Milton encena a viagem de autodescoberta e renovação do herói que lhe dá título. No primeiro livro do poema, John Milton regressa do céu ao mundo dos mortais. Sob a forma de um cometa, penetra no corpo de William Blake. A relação entre o poeta vivo e o seu predecessor dramatiza as pulsões contrárias da consciência individual, e uma luta sem tréguas pela afirmação da imaginação e da visão contra a mera exterioridade do mundo material. No segundo livro, Milton une-se à sua emanação feminina, Ololon, progredindo em direcção à superação apocalíptica das divisões entre sexos, entre vivos e mortos, e entre a consciência humana e as suas projecções alienadas no mundo exterior.
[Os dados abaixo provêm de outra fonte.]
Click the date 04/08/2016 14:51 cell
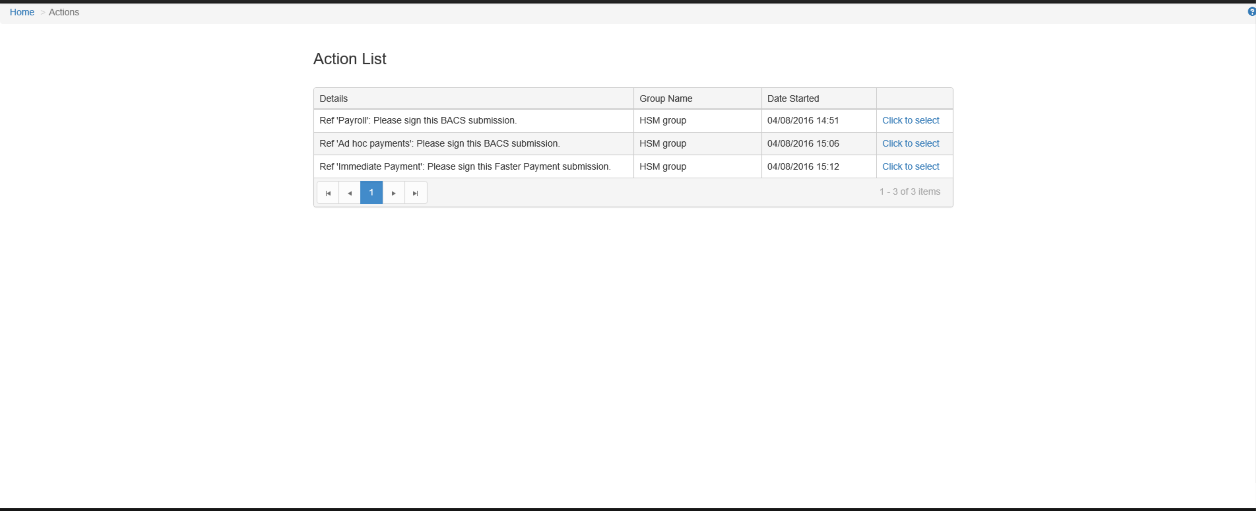This screenshot has height=511, width=1256. point(802,121)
Este enredo integra inúmeras referências e alusões, que vão desde a Bíblia à vida pessoal de Blake, em particular a difícil relação com o seu mecenas William Hayley. Mas a reescrita dos mitos da criação e a recriação mítica de factos biográficos são apenas duas das múltiplas dimensões desta viagem psiconáutica. Milton é também uma obra sobre a dilaceração do sujeito humano e sobre a presença das forças genesíacas e apocalípticas do universo na forma e nos desejos do corpo.
A sua fantasia visionária é, antes de mais, um produto da letra e da escrita como invenção simbólica do humano e como emulação da forja criadora. Como nos restantes livros iluminados, os actos de escrever, desenhar, gravar, imprimir e pintar parecem conter, nas suas interacções, a própria possibilidade do pensamento.